Objectif de la tâche: Extrayez tel quel, du texte sur l’autorisation de construire numérique, le passage commençant à « Des Procédures Modèles » et se terminant à « équipes de planification. ».

Extrait du document:
Des Procédures Modèles

Texte et graphique
Christian Schranz et Harald Urban

La numérisation du secteur de la construction s’étend peu à peu également au processus d’autorisation. De nombreuses autorités travaillent déjà sur la première étape de la soumission numérique des demandes de permis de construire. En collaboration avec une équipe de recherche, la ville de Vienne a développé un processus d’autorisation numérique Open BIM complet dans le cadre du projet Brise-Vienna financé par l’Union européenne. Ce processus montre déjà, en phase pilote, les avantages de l’utilisation des mécanismes de modélisation ouverts – pour les autorités, mais aussi pour les équipes de planification.

L’équipe de planification du bureau d’architectes travaille à plein régime sur son modèle BIM. Tous les souhaits du mandant ont été pris en compte et la demande de permis de construire auprès des autorités est imminente. Mais avant cela, il faut produire les plans en 2D à partir du modèle BIM 3D, ainsi que d’autres documents au format papier – une rupture médiatique et un retour en arrière du numérique vers l’analogique. De plus, les plans en 2D nécessitent des informations qui sont à vrai dire déjà disponibles dans le modèle BIM 3D. Pourquoi ne pas tout simplement soumettre le modèle BIM ?

Le personnel de l’autorité de construction reçoit les plans et documents imprimés. ­Commence alors la répartition des documents entre les services compétents. Les documents au format papier sont transportés ou envoyés de part et d’autre. S’ensuivent les vérifications : les plans et documents 2D fournis sont-ils complets ? Peut-être la demande de permis de construire doit-elle être corrigée et soumise à nouveau. Ce n’est qu’ensuite qu’intervient la vérification du respect de toutes les dispositions légales et techniques. Une procédure assez longue suit son cours. La numérisation ne serait-elle pas également utile à l’autorité dans ce cas ?

Informations fournies:
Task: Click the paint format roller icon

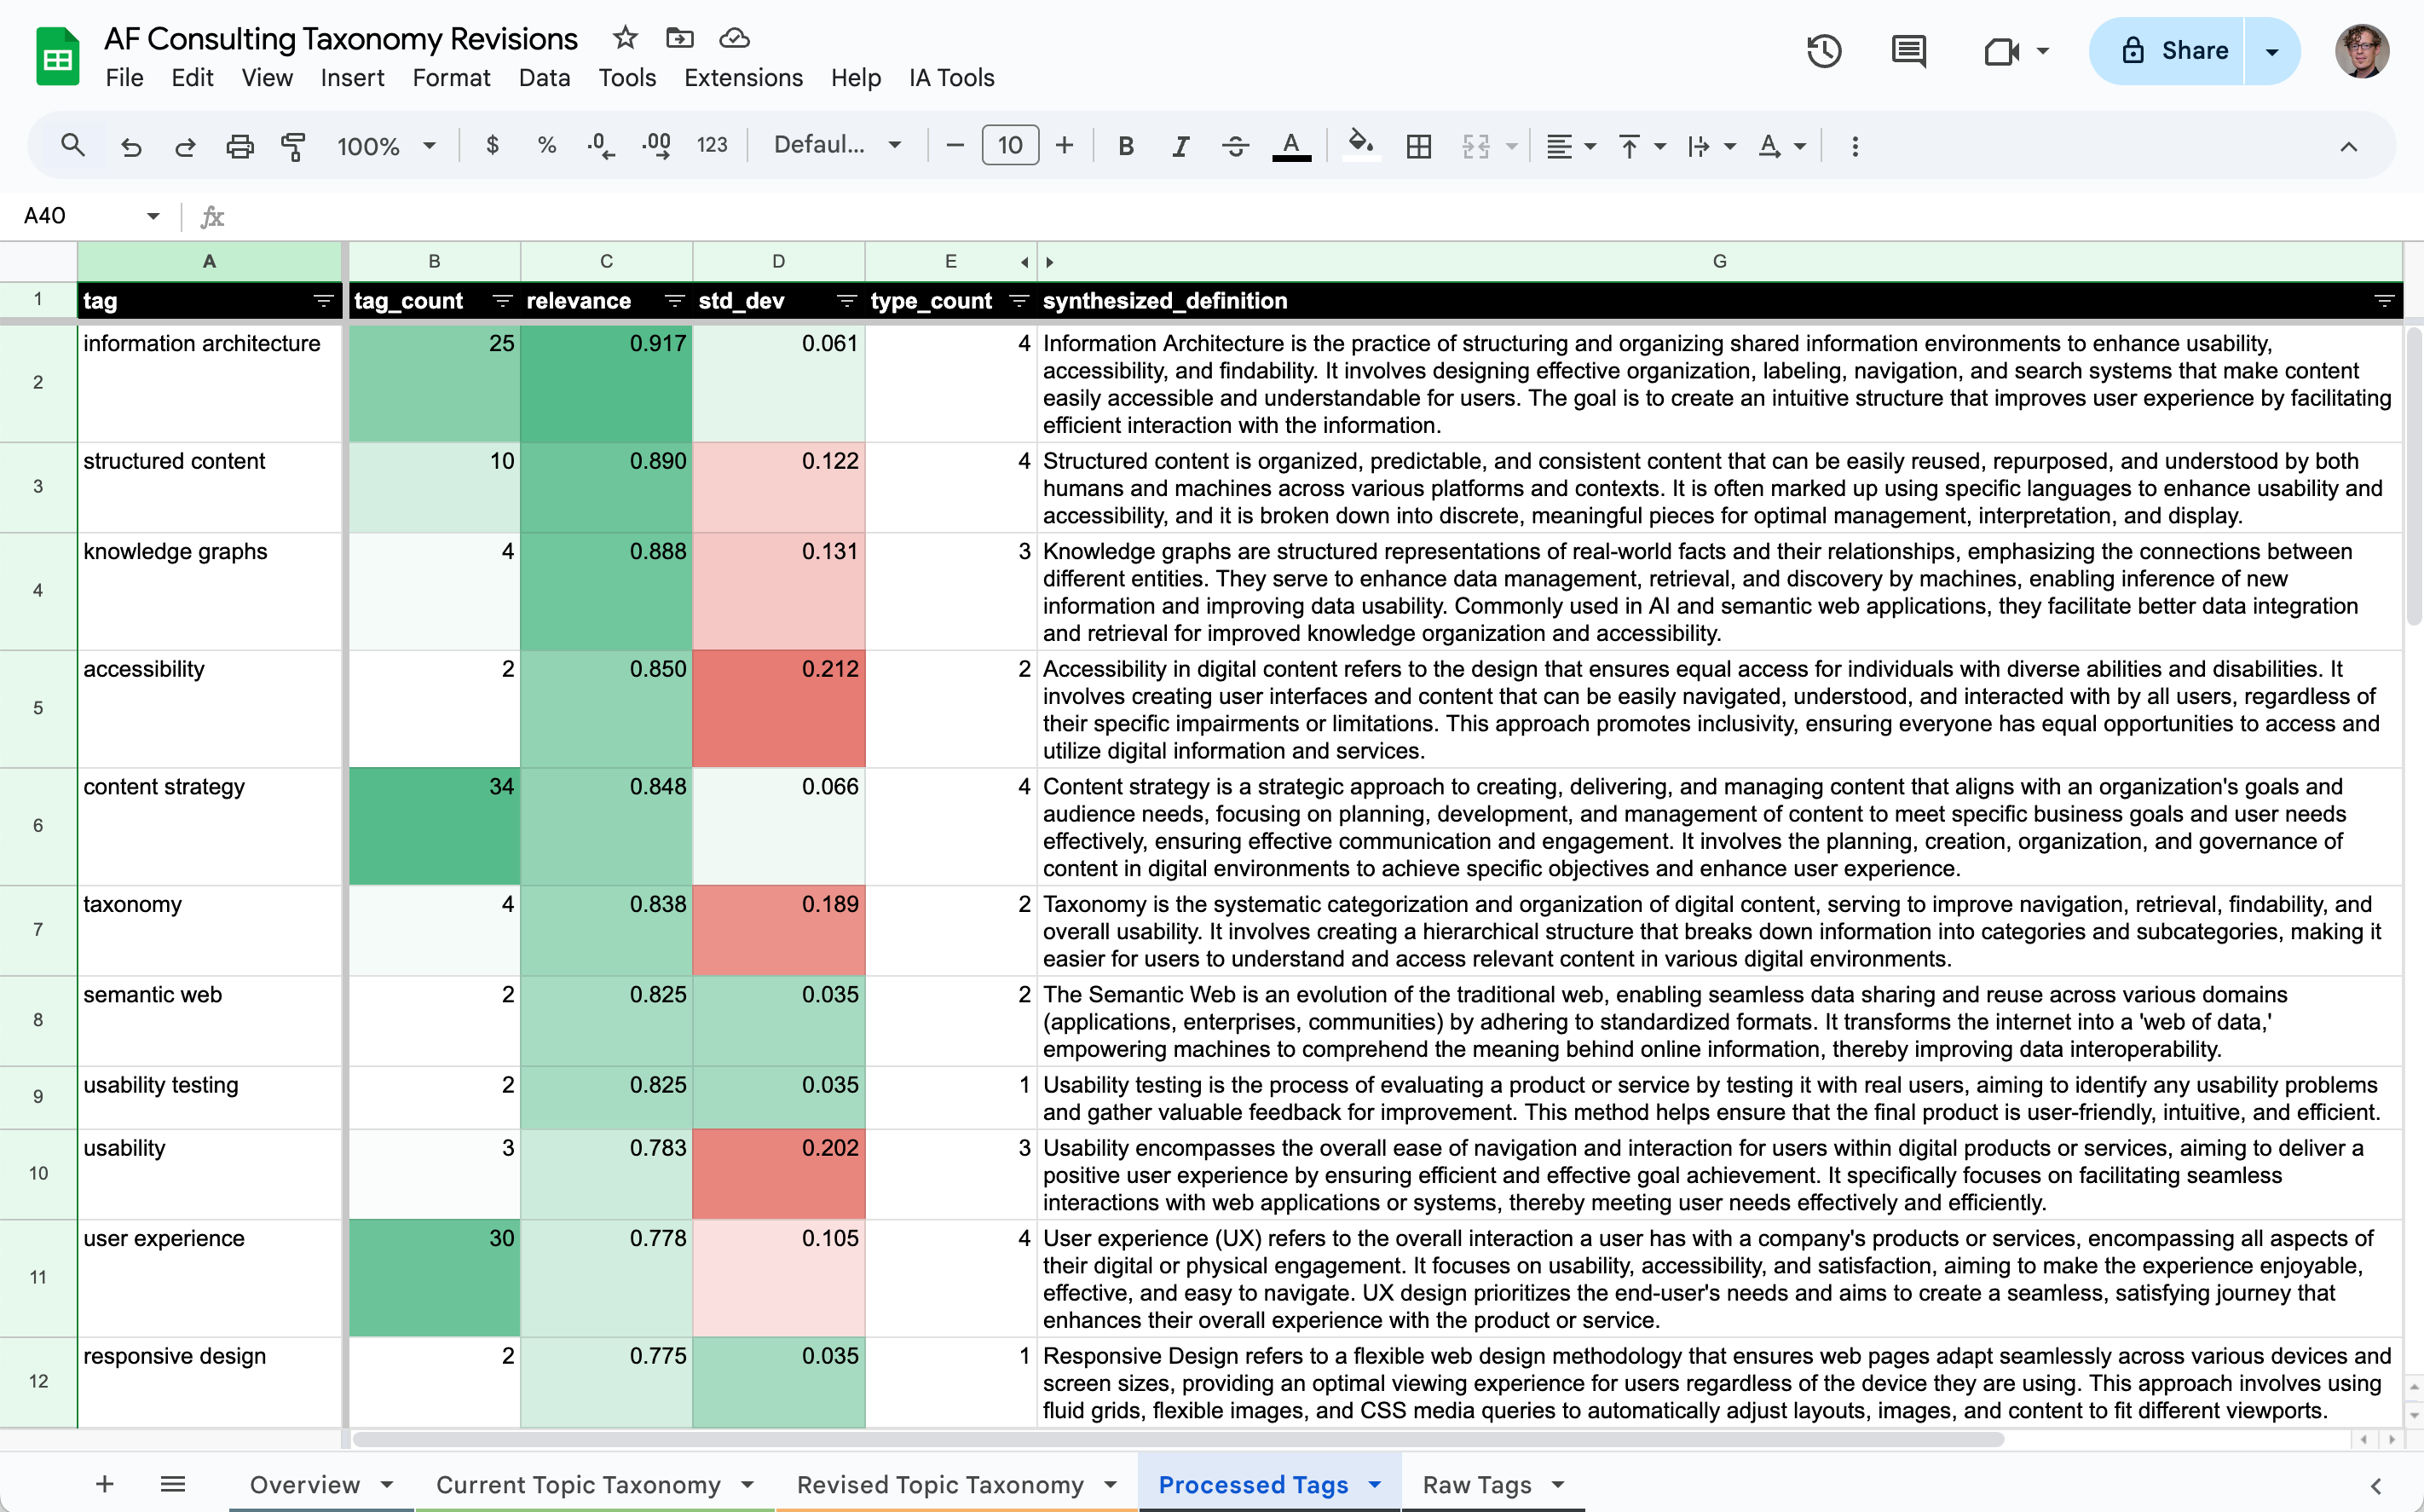Action: (x=293, y=146)
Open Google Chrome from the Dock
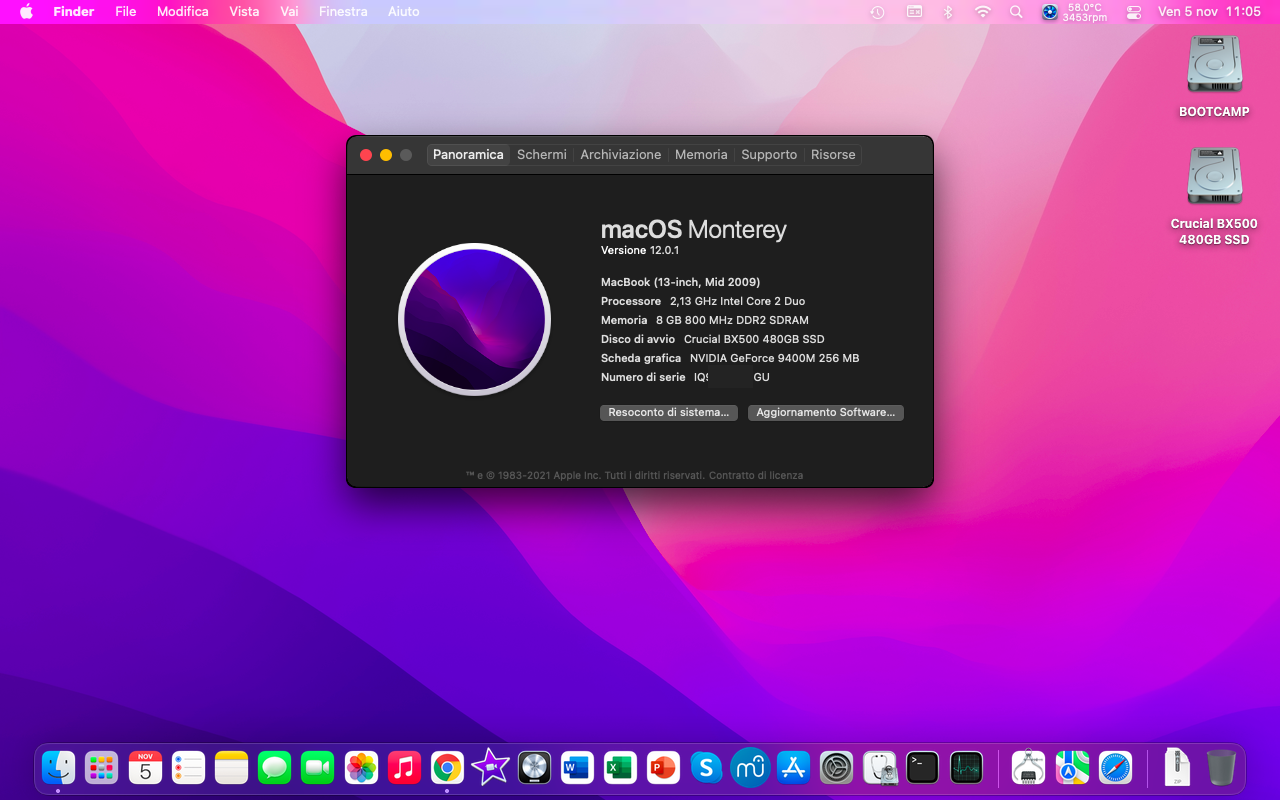 point(447,768)
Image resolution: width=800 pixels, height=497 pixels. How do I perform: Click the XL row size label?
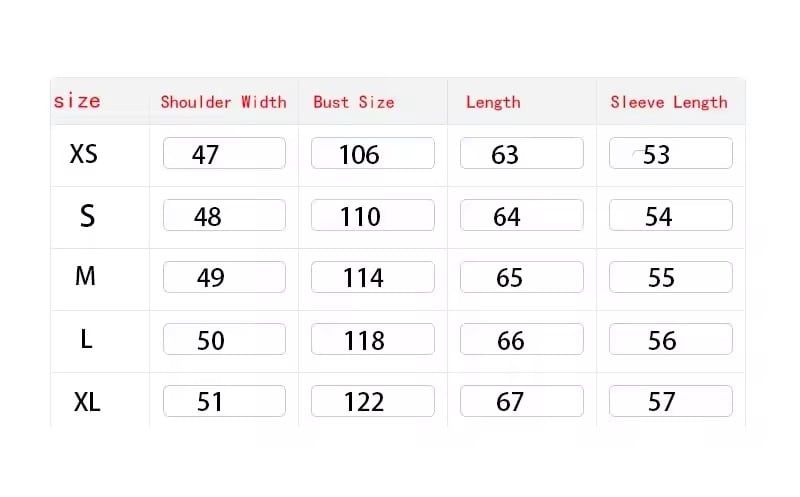[x=86, y=402]
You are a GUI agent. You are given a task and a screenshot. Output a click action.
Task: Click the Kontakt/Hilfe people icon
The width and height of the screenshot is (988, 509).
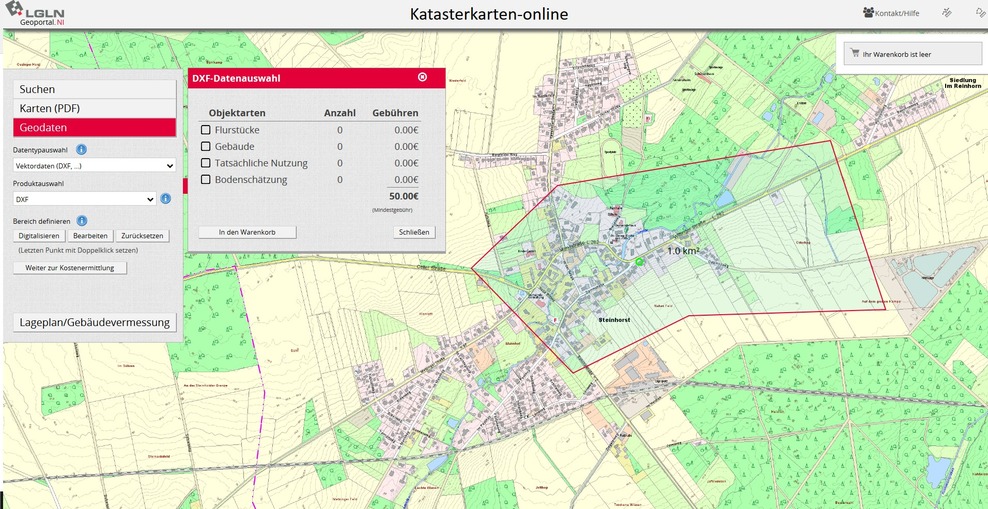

Réponse attendue:
Des Procédures Modèles

Texte et graphique
Christian Schranz et Harald Urban

La numérisation du secteur de la construction s’étend peu à peu également au processus d’autorisation. De nombreuses autorités travaillent déjà sur la première étape de la soumission numérique des demandes de permis de construire. En collaboration avec une équipe de recherche, la ville de Vienne a développé un processus d’autorisation numérique Open BIM complet dans le cadre du projet Brise-Vienna financé par l’Union européenne. Ce processus montre déjà, en phase pilote, les avantages de l’utilisation des mécanismes de modélisation ouverts – pour les autorités, mais aussi pour les équipes de planification.